## Tarefa 1:
Na listagem, substitua "the map" por "the screen" no trecho que começa na linha que contém "Where should I click to: Zoom" e termina na linha que contém "pyautogui.click(x=1086, y=689)". Reescreva apenas essas linhas, sem nenhuma outra alteração.

## Trecho fornecido:

Daí em diante já ficou difícil atravessar as filas até o palco Heineken, o que se por um lado vitimou sets bem recomendados de Badsista e Rincon Sapiência, por outro garantiu uma boa posição para ver os dois shows principais do Popload 2022. Antes, porém, teve Chet Faker, com seu bedroom indie pop que, como sabiamente definiu o amigo Rodrigo James, lembra aquelas playlists “Música para Concentrar no Trabalho”, que você ouve, mas nunca presta atenção. “O show do Chet Faker é uma playlist inteira destas. Eu acho que nem olhei para o palco. Sei que ele estava lá, de pantufas, e fez o show. Mas pra mim era música ambiente”, definiu James. Perfeito. Depois de correr da pancada rápida de chuva, nem olhei para o palco também.

## Dados de entrada:

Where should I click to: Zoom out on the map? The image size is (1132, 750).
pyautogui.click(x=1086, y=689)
--
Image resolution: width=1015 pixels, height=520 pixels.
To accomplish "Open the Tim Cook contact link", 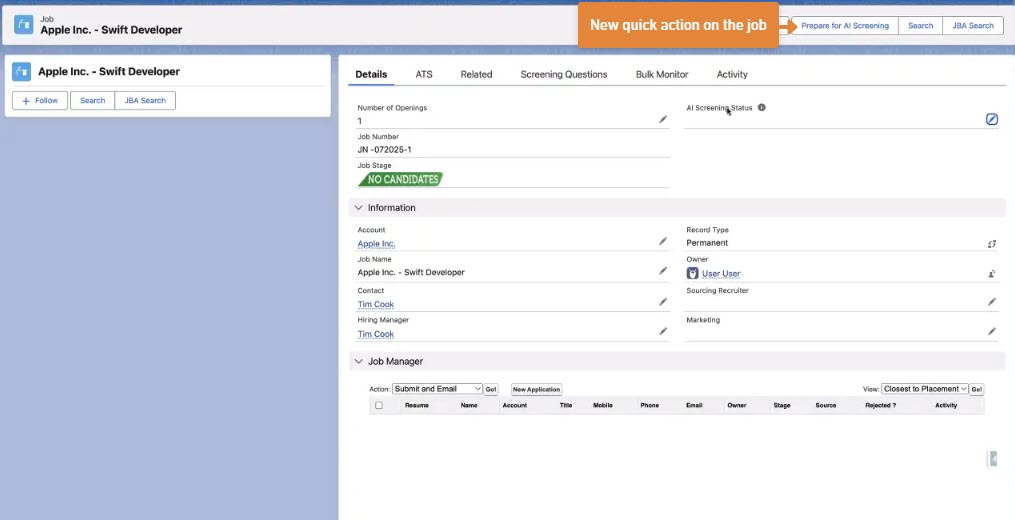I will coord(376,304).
---
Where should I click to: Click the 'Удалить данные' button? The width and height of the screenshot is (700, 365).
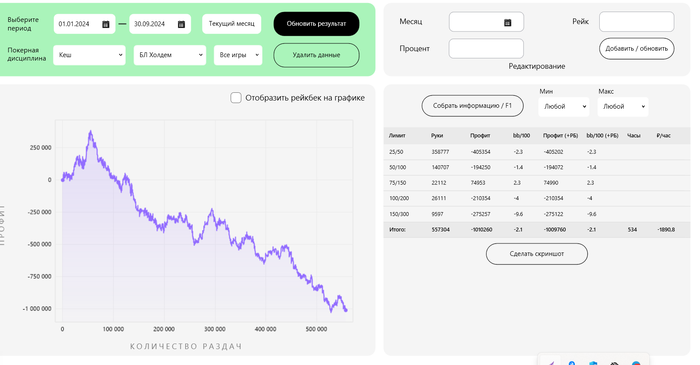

## Tarefa 2:
Dê continuidade ao texto sobre os shows do Popload 2022 a partir do ponto em que ele termina.

## Resposta do exercício 1:
Where should I click to: Zoom out on the screen? The image size is (1132, 750).
pyautogui.click(x=1086, y=689)

## Resposta do exercício 2:
Chet Faker

Então veio Jack White. Nas internas, todo mundo falava com desdém da apresentação do dono da Third Man Records, que é dado a exageros enquanto busca ser Robert Plant e Jimmy Page no mesmo corpo e tem uma carreira solo meio insossa (ele lançou dois discos em 2022: quem aqui ouviu mais do que duas vezes levanta a mão), mas que, é preciso reconhecer, tem uma carreira de luxo de bons serviços prestados ao rock safra anos 2000. Só que, memória seletiva, a gente nunca lembra dos bons serviços, só dos discos chatos, o que foi bom para baixar a expectativa e deixar todo mundo de queixo caído. Serião: Jack White fez um show sensacional!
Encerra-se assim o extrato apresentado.